Ventriloquism and the devilish qualities of the dummy offer one other important gift to artists – the ability to break taboos and say the unsayable. The raw energy of the performer and doll act, the mask afforded to the performer by the doll and the blatant absurdity of the situation opens up a space where anything can be considered and expressed, permissible by virtue of it’s comical and apparently nonsensical nature. The violence inherent in the act of ventriloquism may underscore this dimension of the phenomenon. The persistent presence of the supernatural and often, the demonic, give it an edge which is frequently acknowledged in contemporary interpretations of ventriloquism from The Exorcist through to the Chucky movies. Steven Connor points to the roots of these interpretations in the constantly repeated figure of an adolescent boy as the ‘vent’ doll. Connor argues that this doll is chosen because of the accepted patriarchal ideology which demands that boys internalise a much higher level of violence than girls. Looking then at the success of Chucky films, he recalls their link to the Jamie Bulger case in 1993.

The nation was shocked by video footage showing a 2-year-old Jamie Bulger being led out of a Liverpool shopping precinct by two 10-year-old boys, who were later found to have battered him to death with bricks and an iron bar. The outpouring of hatred towards the boys who had committed the murder was extraordinary, not least because it seemed to confirm the very thing that was being so massively grieved for, the so-called killing, not just of the child, but of childhood itself. During the trial of the two boys, it was suggested that they had been influenced by videos of the Child’s Play 1, 2 and 3 films, in which a doll called Chucky comes to life and begins to hurt and murder. The dynamics of mimicry and repetition are complex and chilling here. For children to kill a child seemed to be the proof that they are really, like Chucky, changelings, and not real children at all, and they have got it coming to them…
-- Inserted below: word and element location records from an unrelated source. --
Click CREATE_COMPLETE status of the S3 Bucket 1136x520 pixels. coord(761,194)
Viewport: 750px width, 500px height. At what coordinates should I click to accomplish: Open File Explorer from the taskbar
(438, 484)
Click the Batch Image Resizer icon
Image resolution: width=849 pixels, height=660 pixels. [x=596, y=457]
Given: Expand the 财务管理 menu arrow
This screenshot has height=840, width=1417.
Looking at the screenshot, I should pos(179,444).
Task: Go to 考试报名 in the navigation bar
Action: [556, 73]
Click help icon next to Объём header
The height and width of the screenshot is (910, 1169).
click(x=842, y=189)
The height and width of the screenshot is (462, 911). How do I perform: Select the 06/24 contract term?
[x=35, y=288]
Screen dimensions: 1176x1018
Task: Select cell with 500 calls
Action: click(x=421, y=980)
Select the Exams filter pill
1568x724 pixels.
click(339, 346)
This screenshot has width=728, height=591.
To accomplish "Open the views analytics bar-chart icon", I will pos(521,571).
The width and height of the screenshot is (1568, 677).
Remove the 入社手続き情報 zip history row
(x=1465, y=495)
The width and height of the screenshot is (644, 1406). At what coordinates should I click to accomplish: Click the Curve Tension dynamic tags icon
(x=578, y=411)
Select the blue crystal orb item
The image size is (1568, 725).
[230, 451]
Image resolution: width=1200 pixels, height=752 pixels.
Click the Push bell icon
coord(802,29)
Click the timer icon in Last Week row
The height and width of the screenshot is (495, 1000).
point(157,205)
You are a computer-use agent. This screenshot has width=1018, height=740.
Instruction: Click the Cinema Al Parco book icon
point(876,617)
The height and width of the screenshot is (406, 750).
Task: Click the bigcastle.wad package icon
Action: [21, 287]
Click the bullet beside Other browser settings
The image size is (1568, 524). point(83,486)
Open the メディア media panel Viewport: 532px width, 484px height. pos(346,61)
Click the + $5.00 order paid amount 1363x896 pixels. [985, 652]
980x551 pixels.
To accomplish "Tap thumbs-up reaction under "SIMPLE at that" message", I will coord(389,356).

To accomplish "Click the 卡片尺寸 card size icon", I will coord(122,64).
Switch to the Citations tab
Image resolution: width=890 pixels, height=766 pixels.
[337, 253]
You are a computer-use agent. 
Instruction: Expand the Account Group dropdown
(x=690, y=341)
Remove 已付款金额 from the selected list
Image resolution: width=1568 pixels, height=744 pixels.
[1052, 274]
Whether the films really had such an impact or were a sensation that tabloids could not resist does not lessen the shock of this collision of art and life. That such an association could be plausibly made reflects the dark edge that ventriloquism still preserves under the cosy layers of clumsiness and old-fashioned performance values. The ‘artiste’, in this context, assumes all the charm of a trojan horse, smuggling the transcendental and the demonic back into our clean and virtual world.